A complete answer lists every line of the material where the string "screenshot" occurs.
(Material provided Opens)
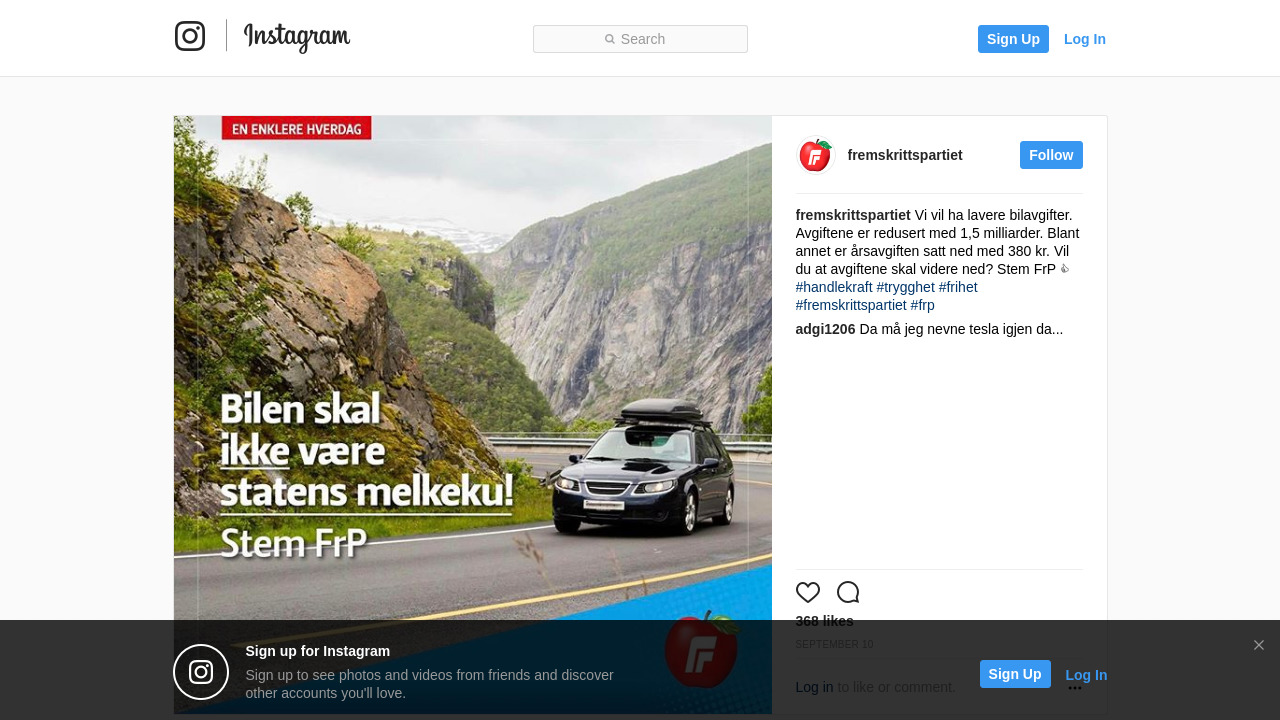The image size is (1280, 720).
Task: Click the header Log In link
Action: [x=1085, y=39]
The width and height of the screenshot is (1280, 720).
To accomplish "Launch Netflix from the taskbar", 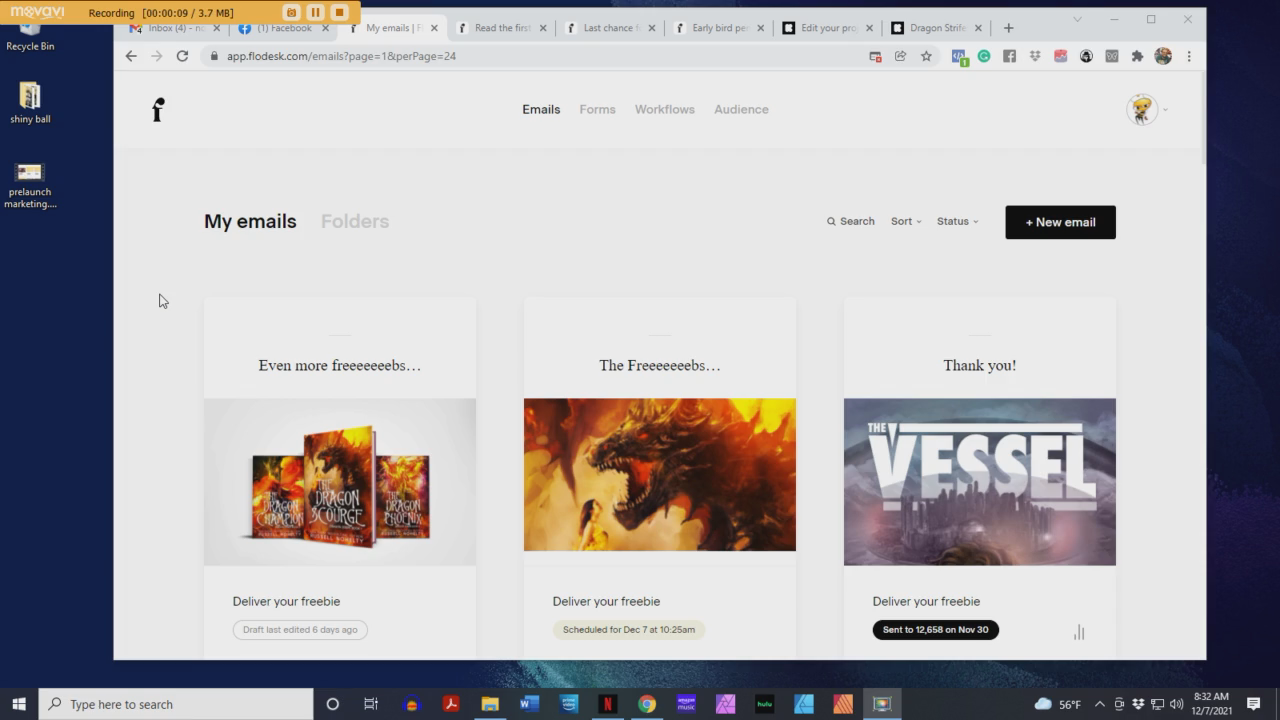I will tap(607, 704).
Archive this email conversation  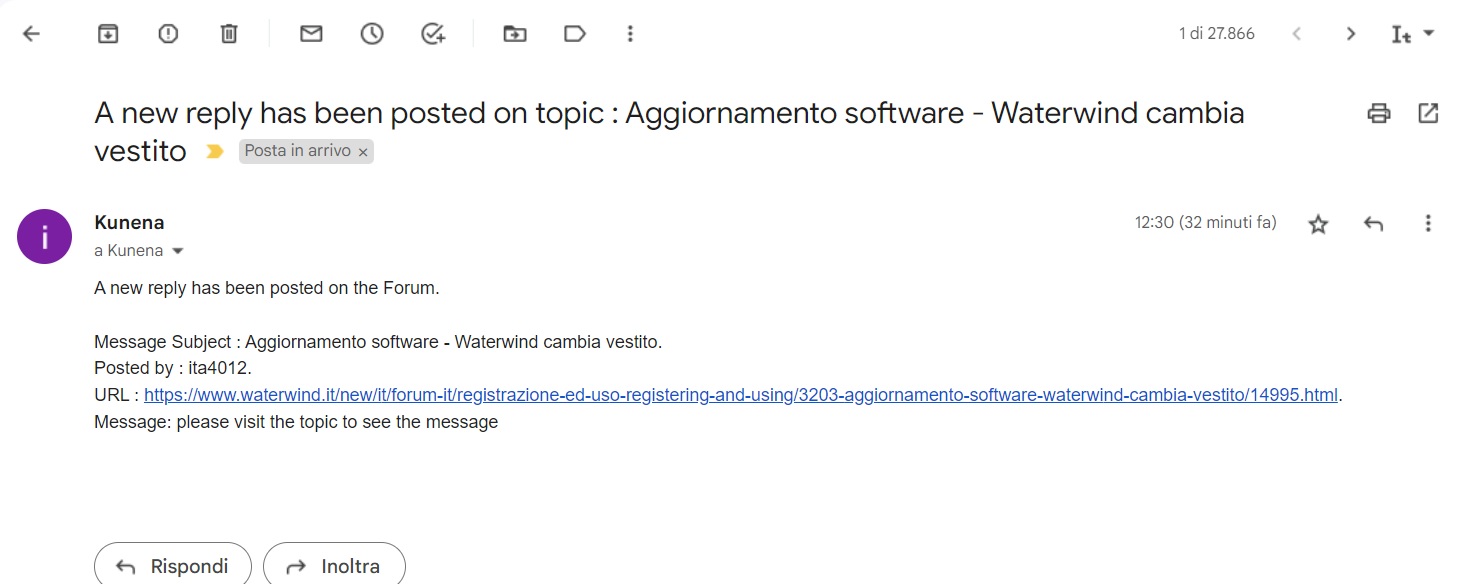click(x=108, y=34)
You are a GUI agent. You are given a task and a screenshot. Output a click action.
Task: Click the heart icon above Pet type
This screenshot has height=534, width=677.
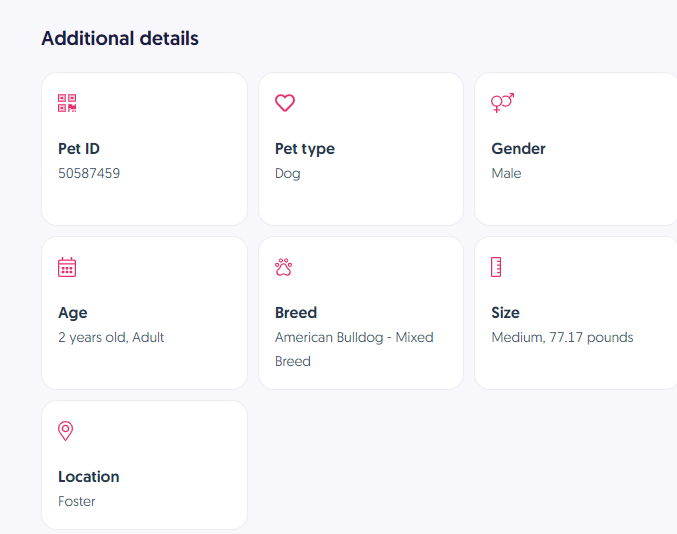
(Material provided Closes)
* [Solved exercise]:
The width and height of the screenshot is (1280, 720).
You are a GUI agent. You are given a task and a screenshot. Output a click action.
This screenshot has height=534, width=677.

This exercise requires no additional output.